The Accusation That Never Dies

“Whether or not the BBC journalists are investigated, and irrespective of any measures that may or may not be taken against them, self-censorship will inevitably increase among them,” says one journalist working in an international institution. She adds, “Unfortunately, we Arab journalists in international institutions have felt additional pressure after October 7. Just because we’re Arab, we are not allowed to express our opinion on things that Israel does because it will be seen as anti-Israeli coming from an Arab who hates Israelis and Jews, while the description [expressed in the opinion] could be true”.

According to this journalist, what is especially grave is that Arab journalists are now being held accountable for social media posts or activity that dates back, not just to before October 7, but also to years before they joined institutions with internal policies that impose social media constraints. She says, “Our objection is not to internal policies to which we agreed. Rather, it’s that these policies are being applied to Arabs alone and to subjects that relate to any action by Israel or are even just understood that way by pro-Israel groups”.

Another journalist speaks of a change in the way that Arabic content is handled in some international institutions: “Oversight over this content has become greater. In the past, it was checked only by the people responsible for Arabic content. Today, it is translated before publication and checked by non-Arabs. After October 7, our content has come to be questioned just because we’re Arabs”.

The issue of smearing journalists and categorizing them as “antisemitic” or “anti-Israel” concerns more than just freedom of expression and its suppression. Rather, the effects go as far as ending the journalists’ careers, limiting their freedom of movement, and threatening their personal security. “Maybe this is the intent – to mute any opposing voice,” says one journalist.

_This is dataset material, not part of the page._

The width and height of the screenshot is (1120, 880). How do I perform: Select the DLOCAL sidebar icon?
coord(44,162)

In this regard, another journalist who was investigated by her institution after being accused of antisemitism by “pro-Israeli groups” based on social media activity several years ago narrates how her “life was destroyed”.

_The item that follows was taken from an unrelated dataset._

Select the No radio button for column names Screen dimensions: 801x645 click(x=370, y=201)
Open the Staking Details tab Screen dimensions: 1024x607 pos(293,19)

She tells the Legal Agenda that although the judge in the labor court to which her case was referred said that her social media posts do not fall under “antisemitism”, and although she appeared in the domestic media of the European country where she resides, the smears by media outlets, publication of her pictures, and incitement against her all continued. “They didn’t contact the judge,” she says, “and they did not question the attorneys in the case. They smeared me even though the ruling was in my favor”.

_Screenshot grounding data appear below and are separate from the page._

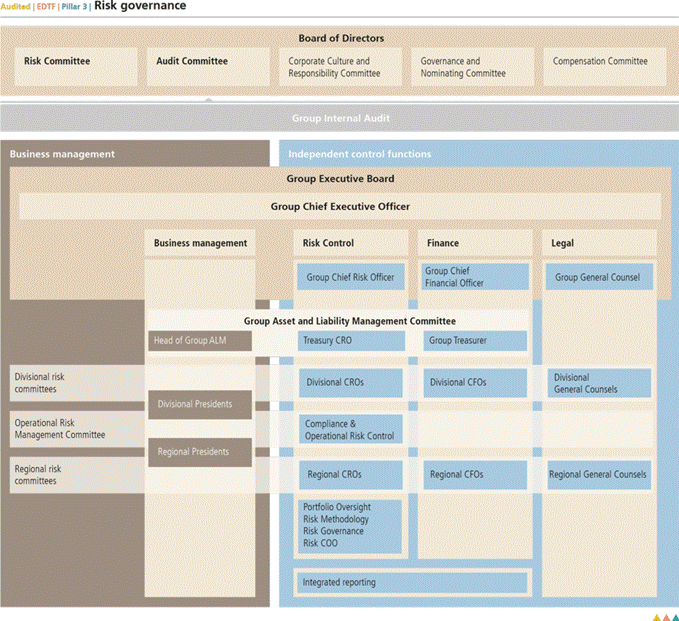Click the Group General Counsel box
The width and height of the screenshot is (679, 621).
point(598,277)
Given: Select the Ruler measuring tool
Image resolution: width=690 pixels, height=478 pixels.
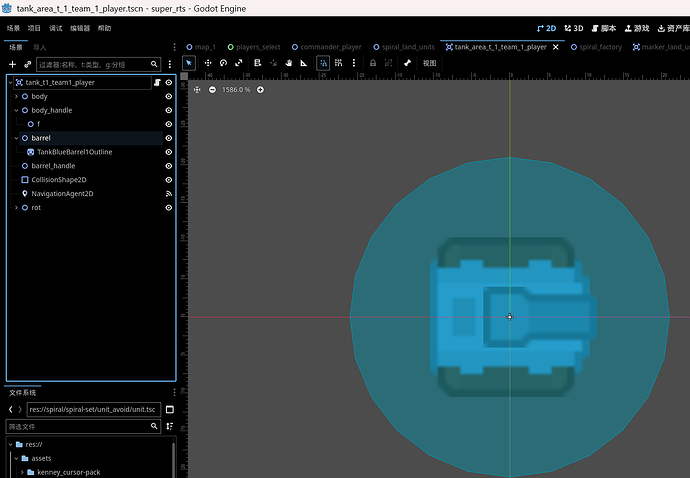Looking at the screenshot, I should pos(305,63).
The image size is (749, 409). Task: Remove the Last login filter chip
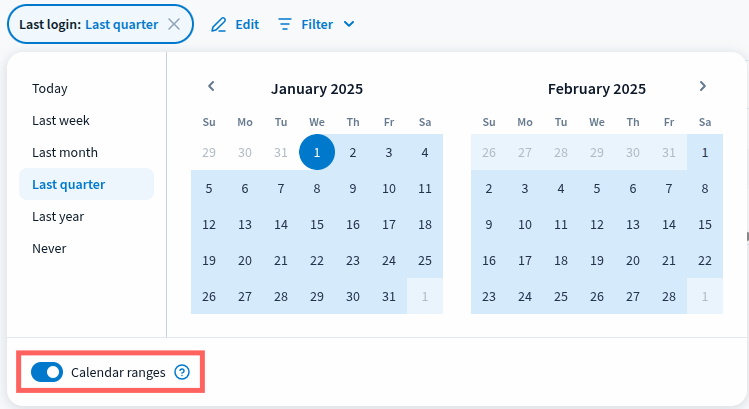174,24
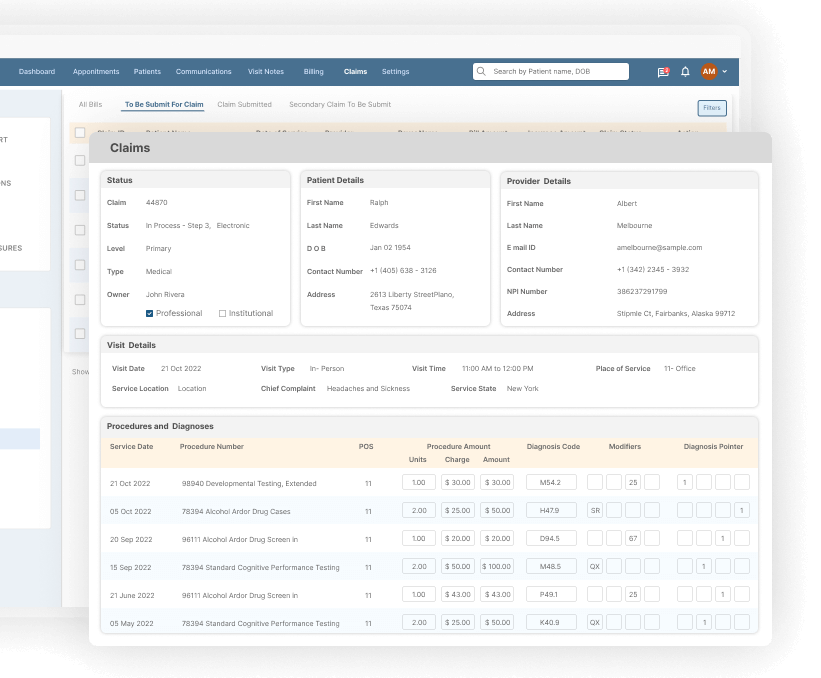821x678 pixels.
Task: Click the SR modifier box
Action: 595,510
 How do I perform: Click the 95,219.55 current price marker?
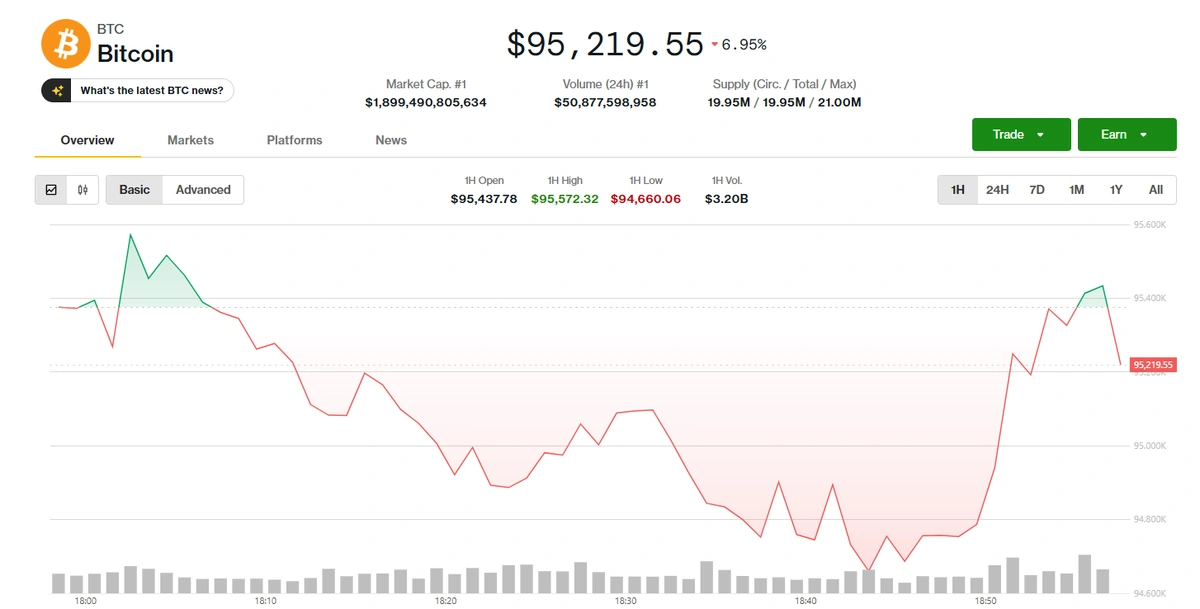pos(1153,365)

The accusation of which the court exonerated her years ago follows this journalist to this day. She has not been able to find work and faces problems renewing her residency: “I haven’t been able to find work. I write on Arab platforms under a pseudonym with a salary that puts me below the poverty line, because the mere appearance of my name revives the campaign against me. I am living without a residency with only a paper that says that my residency is under examination,” she says.

She continues, “I deleted my presence as a journalist. I don’t publish under my name or have social media because I am subject to constant harassment and stalking, which makes me feel uneasy and unsafe. My spirits have been crushed”.

Another journalist who was previously accused of “antisemitism” speaks about how the accusation impacted his ability to find work. “I cannot work in any domestic institution here where I reside. The accusation against me, which was not proven, stands as a barrier between me and finding work,” he tells the Legal Agenda. He adds, “I thank God that I live in a country that so far doesn’t consider ‘antisemitism’ a crime. Otherwise, I would have faced more troubles, even though the content based on which I was accused is not antisemitic”.

Note that the German network Deutsche Welle dismissed a number of the journalists in its Arabic section, accusing them of “antisemitism” and “hostility to Israel”. The institution went even further by developing a definition of antisemitism and making it binding for its workers. The new definition includes not just Holocaust denial but also refusal to recognize “the right of Israel to exist”.

 

This article is an edited translation from Arabic.